Encapsulated Remote Source Port Analyzer (ERSPAN) actually does what it says and encapsulates the source traffic in a GRE header and tunnels the SPAN traffic to a remote layer 3 endpoint through a GRE tunnel. This is primarily used to send traffic to a remote SPAN port across a layer 3 domain.
A SPAN source port can be any kind of port, on a SPAN VLAN all ports on a VLAN are monitored. As you add or remove ports on that VLAN ports are dynamically added or removed from the SPAN session. The destination port that traffic is being directed to cannot be part of the VLAN being monitored.

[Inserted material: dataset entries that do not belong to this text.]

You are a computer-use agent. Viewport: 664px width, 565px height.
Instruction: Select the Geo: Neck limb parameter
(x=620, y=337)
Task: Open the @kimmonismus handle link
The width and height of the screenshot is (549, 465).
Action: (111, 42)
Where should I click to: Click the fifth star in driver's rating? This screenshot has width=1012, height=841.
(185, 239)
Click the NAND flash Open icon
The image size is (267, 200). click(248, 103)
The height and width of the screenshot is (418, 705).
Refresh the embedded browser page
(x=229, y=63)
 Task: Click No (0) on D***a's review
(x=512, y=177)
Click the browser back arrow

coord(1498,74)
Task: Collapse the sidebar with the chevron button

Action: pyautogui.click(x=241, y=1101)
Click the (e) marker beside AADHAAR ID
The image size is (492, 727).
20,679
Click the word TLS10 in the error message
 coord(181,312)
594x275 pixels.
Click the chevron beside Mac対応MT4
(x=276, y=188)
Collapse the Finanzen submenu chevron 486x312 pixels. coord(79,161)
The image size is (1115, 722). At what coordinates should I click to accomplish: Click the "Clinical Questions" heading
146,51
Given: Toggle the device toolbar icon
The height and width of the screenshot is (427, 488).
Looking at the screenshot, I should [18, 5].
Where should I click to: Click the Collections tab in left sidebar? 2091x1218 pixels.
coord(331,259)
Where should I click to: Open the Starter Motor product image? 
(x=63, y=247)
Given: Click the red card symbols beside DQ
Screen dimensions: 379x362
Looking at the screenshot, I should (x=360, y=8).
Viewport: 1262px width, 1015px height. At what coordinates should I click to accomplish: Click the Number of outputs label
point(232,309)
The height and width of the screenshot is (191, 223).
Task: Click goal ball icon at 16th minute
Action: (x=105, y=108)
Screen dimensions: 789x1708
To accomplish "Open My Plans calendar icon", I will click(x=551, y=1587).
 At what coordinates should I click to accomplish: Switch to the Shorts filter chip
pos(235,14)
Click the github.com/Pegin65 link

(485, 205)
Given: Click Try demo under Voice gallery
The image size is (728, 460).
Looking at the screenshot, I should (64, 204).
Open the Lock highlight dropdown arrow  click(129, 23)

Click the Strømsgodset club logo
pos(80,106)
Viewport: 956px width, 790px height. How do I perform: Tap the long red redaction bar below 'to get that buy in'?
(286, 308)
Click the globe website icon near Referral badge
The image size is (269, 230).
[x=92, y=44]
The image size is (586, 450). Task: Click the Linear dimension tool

Other key restrictions include the following:
- When a port is configured to be a destination port its original configuration is overriden…once the SPAN is removed the original configuration is restored on the port.
- When a destination port configured is part of an etherchannel bundle, it is removed from the bundle while the SPAN is active.
- Destination ports do not support port security, 802.1x authentication, or private VLANs.
- Destination ports do not support any layer 2 protocols including CDP, SPT, VTP, DTP, and so on.
- The source port can be one or more ports or a VLAN, but not a mix of these.
- up to 64 SPAN destination ports can be configured on a switch.
- Be careful to avoid overloading the destination port, for example if you’re monitoring a VLAN with multiple ports in it, and sending all that traffic to a single destination port, could cause problems with congestion at the destination port.
- A SPAN destination port cannot also be a source port or vice versa
- Only one SPAN session can be sent to any particular destination ports, you cannot send multiple SPAN sessions to the same destination port.
- When a trunk is set as the source of a SPAN all VLANs are monitored in the session on the trunk. You can use the filter vlan command to prune the VLANs you’re uninterested in.
- Any traffic routed to a souce VLAN that’s being monitored from another VLAN will not be monitored. Only ports participating in the SPAN VLAN will mirror their traffic to the destination port.
SPAN sessions can support three types of traffic: transmitted, received, or both.
- For receive SPANs, all traffic received on the source port is transmitted to the destination port, no traffic transmitted on the port outbound is mirrored to the destination.
- For transmit SPANs, all traffic transmitted out the source port is mirrored to the destination port, no traffic received on that port is sent to the destination port in the SPAN.
- SPAN sessions will usually ignore layer 2 frames such as CDP, BPDUs, or VTP however you can include these frames in a SPAN by configuring the encapsulation replicate command.